=== EXCERTO ===

"A Humanidade, deslocada dos legítimos preceitos da moral – Moral Divina, Religião de todos os tempos e de todos os povos, que foi substituída criminosamente por mandamentos humanos e cultos esdrúxulos, não cogita, mormente nos tempos em que nos achamos, dos seus deveres e seus destinos.
São relativamente poucos os que pensam no dia de amanhã a não ser para auferir bastardos lucros. Entretanto, a pequena, a insignificante fracção que constitui esses poucos, esforça-se e trabalha, uns para a conquista de uma crença verdadeira que bem lhes oriente no caminho da vida, outros, para verem resolvido, no nosso planeta, o grande problema, o problema máximo cuja resolução é, de facto, o que nos oferece maiores promessas, mais valorosos benefícios.
A Imortalidade é, com efeito, o pivô sobre o qual se devem movimentar todos os cometimentos para uma orientação segura da vida.
A sabedoria e as virtudes nunca terão grande razão de ser enquanto os homens se desinteressarem pela imortalidade. A resolução do grande problema afecta por tal forma todas as ramificações do saber humano, que permaneceremos estacionários se a Humanidade, ou antes, os homens continuarem a pôr à margem esta questão de interesse político, religioso, científico e social, pois, de facto, é ela a base fundamental de todos os problemas que inflamam o cérebro e fazem palpitar o coração; é, na verdade, o ponto de partida para todos os estudos; é sobre essa rocha que se deverá erguer o grande edifício, o enorme Monumento onde pontificarão: a Ciência, a Religião, a Filosofia, as Artes. A própria Paz, interna e externa, não se conseguirá, nos países e nas nações, sem a Luz da Imortalidade, assim como sem ela é impossível manter a Fraternidade entre os povos.
Pascal dizia com suma razão: “A imortalidade é o nosso primeiro interesse, é uma coisa de tal importância que é preciso ter perdido toda a sensibilidade para ser indiferente ao seu conhecimento.”
Com efeito, não é a solução desse problema que aclara a nossa razão, ilumina o nosso destino, dá sentido ao nosso futuro pessoal, à nossa existência?

=== TAREFAS A REALIZAR ===
A – Responda às perguntas seguintes com base no texto sobre a imortalidade:
(i) A quem é atribuída a afirmação de que a imortalidade é o nosso primeiro interesse?
(ii) Como é designada a Imortalidade na frase que começa por "A Imortalidade é, com efeito"?
(iii) Que quatro domínios pontificarão no "enorme Monumento"?
B – Transcreva sem qualquer alteração a passagem do texto sobre a imortalidade que vai de "A sabedoria e" até "entre os povos.", incluindo estas últimas palavras.

=== MATERIAL FORNECIDO ===

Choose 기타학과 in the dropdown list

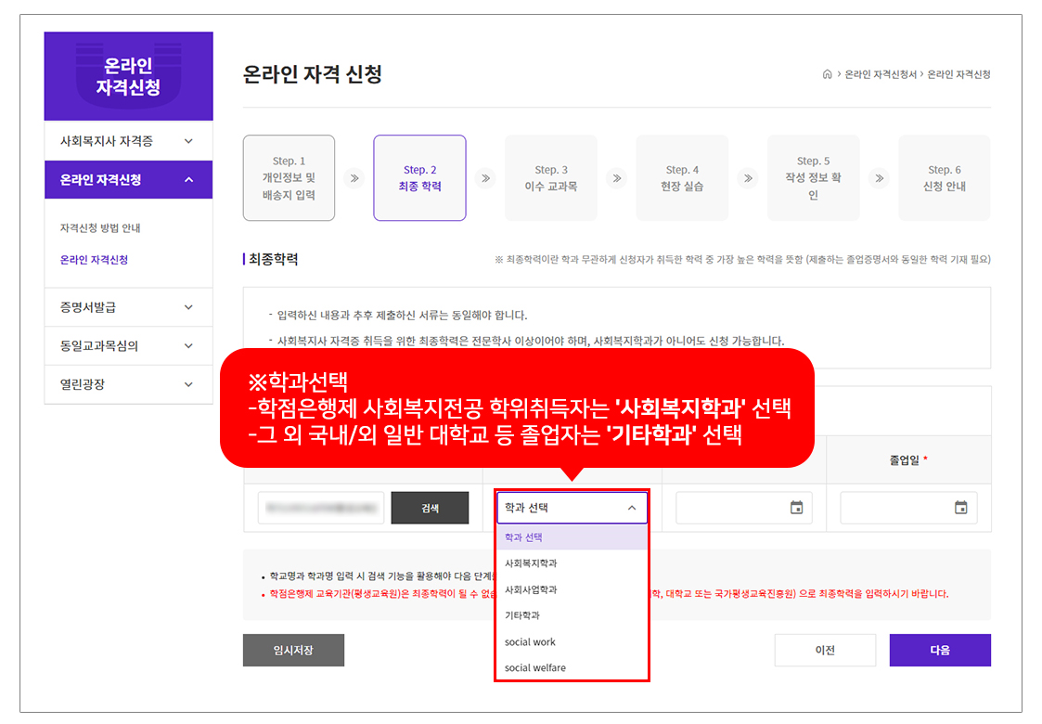coord(522,615)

=== RESULTADOS DAS TAREFAS ===
A –
(i) A Pascal.
(ii) É designada como o pivô sobre o qual se devem movimentar todos os cometimentos para uma orientação segura da vida.
(iii) A Ciência, a Religião, a Filosofia e as Artes.

B –
A sabedoria e as virtudes nunca terão grande razão de ser enquanto os homens se desinteressarem pela imortalidade. A resolução do grande problema afecta por tal forma todas as ramificações do saber humano, que permaneceremos estacionários se a Humanidade, ou antes, os homens continuarem a pôr à margem esta questão de interesse político, religioso, científico e social, pois, de facto, é ela a base fundamental de todos os problemas que inflamam o cérebro e fazem palpitar o coração; é, na verdade, o ponto de partida para todos os estudos; é sobre essa rocha que se deverá erguer o grande edifício, o enorme Monumento onde pontificarão: a Ciência, a Religião, a Filosofia, as Artes. A própria Paz, interna e externa, não se conseguirá, nos países e nas nações, sem a Luz da Imortalidade, assim como sem ela é impossível manter a Fraternidade entre os povos.